Não sejamos hipócritas nem tentemos tapar o sol com peneira. O fim da mídia física para os jogos era questão de tempo. Nos PCs, o advento da Steam praticamente eliminou o uso dos velhos discos ópticos a muito tempo, então era questão de tempo para isso acontecer nos consoles de videogame. A Microsoft não chegou a dizer isso explicitamente, entretanto, o crescimento do Xbox Game Pass já demonstrava que esse era um caminho sem volta.

Mas a gritaria não foi exatamente pelo fim das mídias físicas. O que preocupa muitos, inclusive esse que lhes escreve, é a perda de poder que o usuário tem sobre o jogo que foi comprado. Um jogo lançado hoje, adquirido digitalmente, não é seu. Você tem uma licença de uso desse jogo e só. Se você demorar muito tempo para jogar, tipo uns 3 ou 4 anos, é possível que você não encontre o jogo pelo qual pagou quando decidir jogar. O criador do jogo pode simplesmente retirá-lo do ar e você não vai mais conseguir jogar. Isso também elimina o fator replay. Se você quiser relembrar aquele jogo que marcou a sua infância ou adolescência daqui uns 15 ou 20 anos, existe uma boa chance de que não consiga achá-lo mais.

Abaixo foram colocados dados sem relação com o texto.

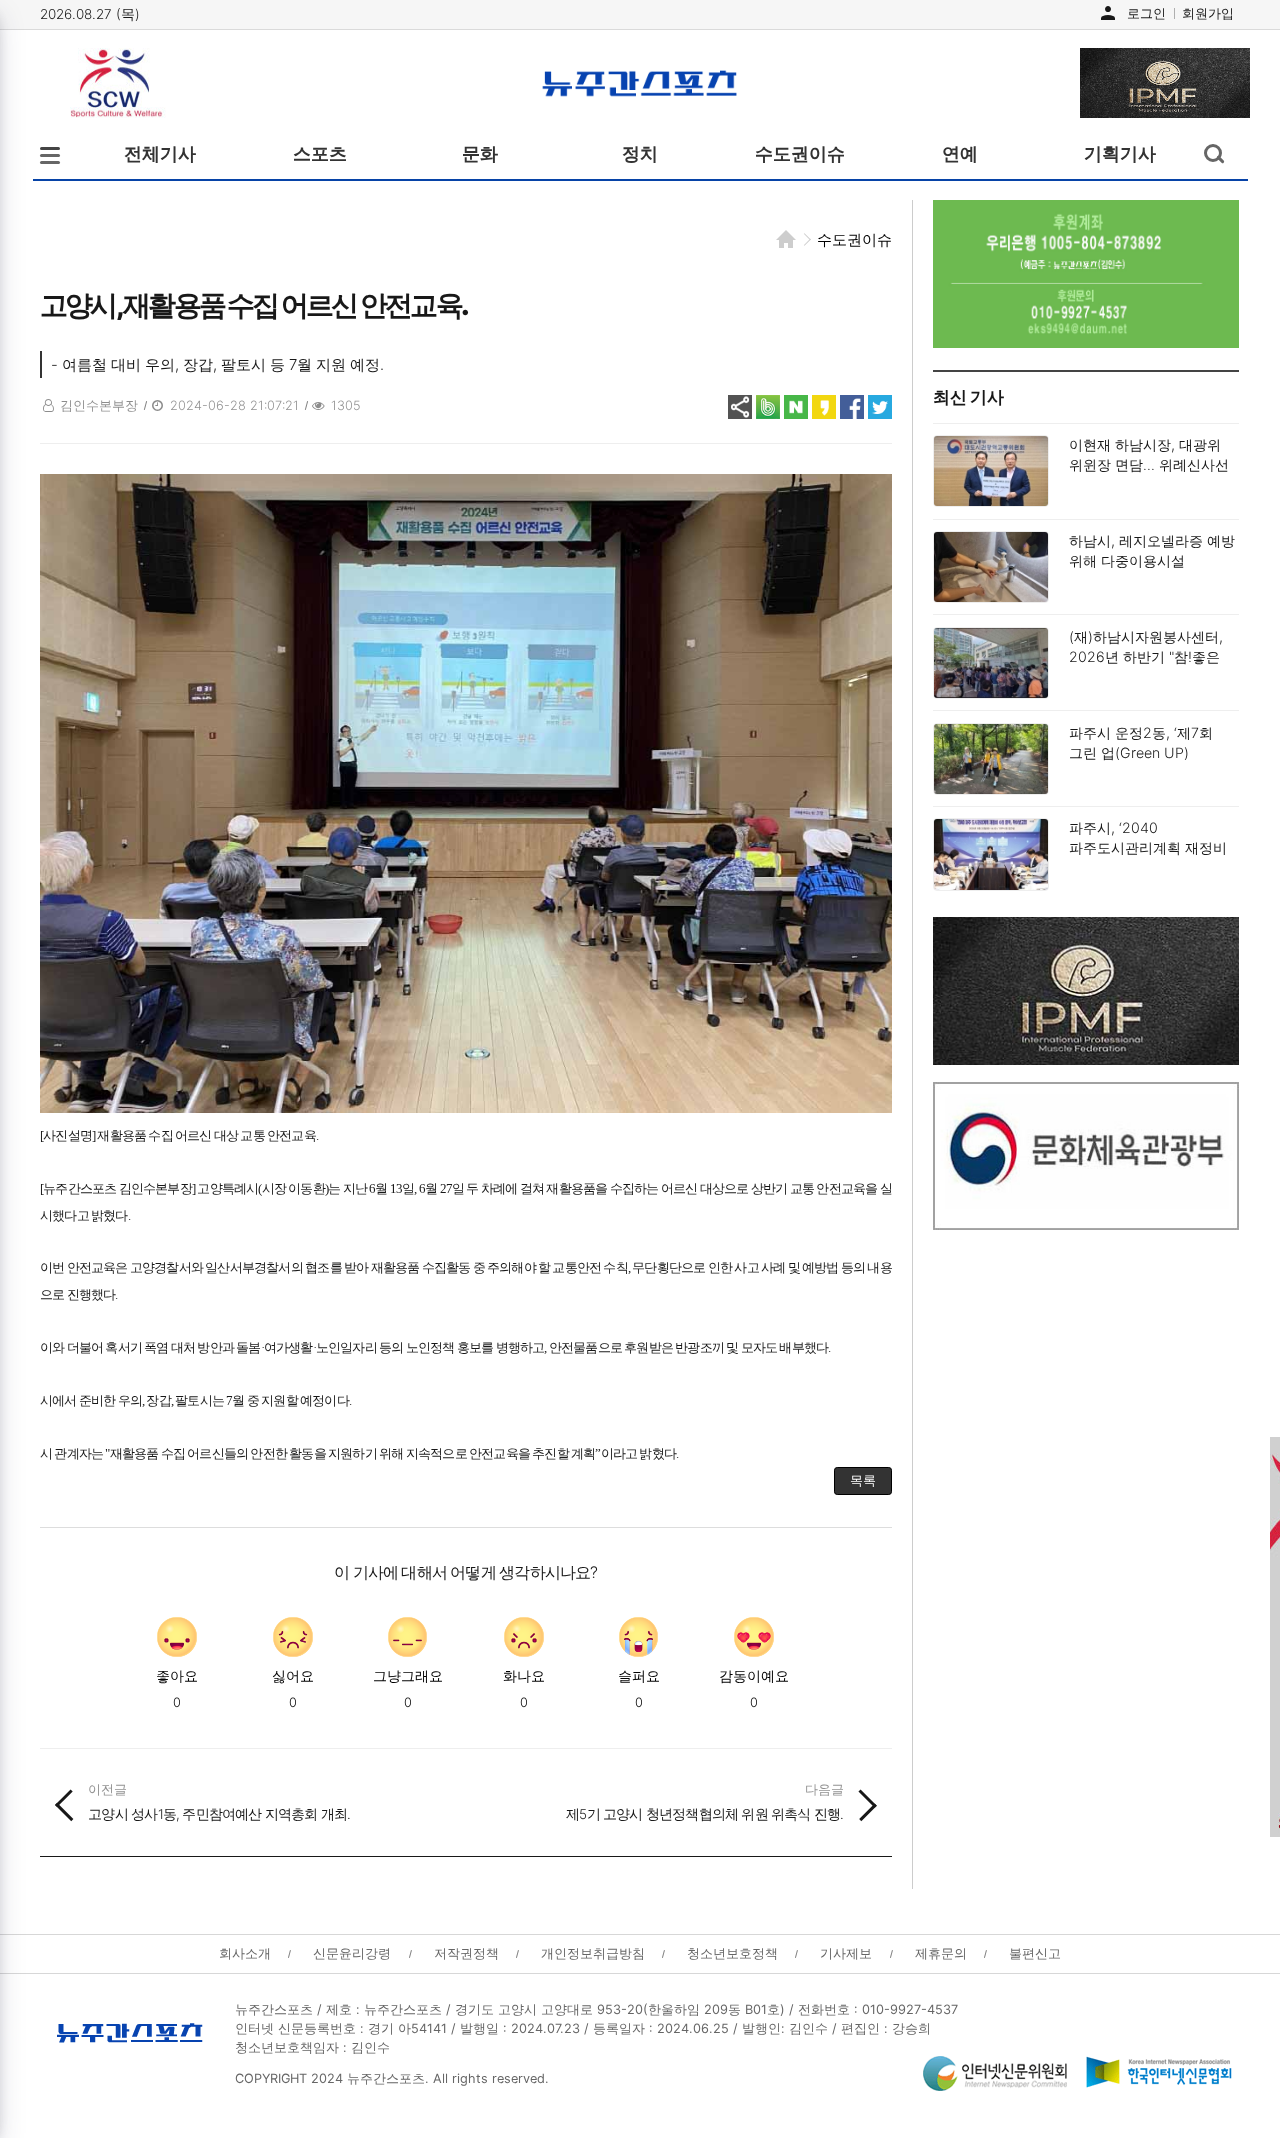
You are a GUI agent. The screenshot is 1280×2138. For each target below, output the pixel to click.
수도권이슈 (800, 153)
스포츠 (320, 153)
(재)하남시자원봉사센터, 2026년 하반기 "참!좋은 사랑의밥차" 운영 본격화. (1147, 656)
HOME (786, 239)
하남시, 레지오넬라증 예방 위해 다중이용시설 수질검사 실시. (1152, 560)
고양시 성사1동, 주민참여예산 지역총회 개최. (219, 1802)
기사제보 (846, 1953)
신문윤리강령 (352, 1953)
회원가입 (1208, 13)
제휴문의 (941, 1953)
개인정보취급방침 (593, 1953)
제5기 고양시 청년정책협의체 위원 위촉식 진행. (704, 1802)
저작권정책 (466, 1953)
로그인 (1146, 13)
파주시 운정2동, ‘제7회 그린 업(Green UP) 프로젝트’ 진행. (1141, 752)
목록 (862, 1480)
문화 (480, 153)
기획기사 (1120, 153)
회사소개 (245, 1953)
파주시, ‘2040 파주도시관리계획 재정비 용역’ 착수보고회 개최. (1148, 847)
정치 (640, 153)
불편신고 (1035, 1953)
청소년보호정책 (732, 1953)
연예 (960, 153)
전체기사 (160, 153)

Graças a galera do preservacionismo, atualmente você consegue jogar até aquele joguinho obscuro que ficava em um canto do fliperama que você costumava frequentar na década de 1980. Isso só foi possível porque o pessoal resgatou equipamentos que existiam fisicamente e fez engenharia reversa neles, mesmo muitos anos depois delas terem sido abandonadas por aí. Porém, como isso será possível com jogos que só existem digitalmente? Se o desenvolvedor deixar de existir e o jogo que ele criou entrar em um limbo jurídico — algo que aconteceu muito no passado com jogos que nunca mais foram relançados — em que os programas fonte ou a marca acabarem nas mãos de alguém que não tenha interesse de relança-lo ou, até mesmo, nem saiba que acabou herdando tal coisa, o jogo vai sumir para sempre. Com a mídia somente digital, esse risco aumenta exponencialmente.
Talvez eu seja só um saudosista vendo o fim de uma era, mas quem viveu a era dos cartuchos com aquele som inconfundível de inseri-lo no seu videogame velho de guerra sabe do que estou falando. Porém a evolução é algo impossível de parar e eu, sinceramente, espero que a mídia digital venha somente para trazer melhorias.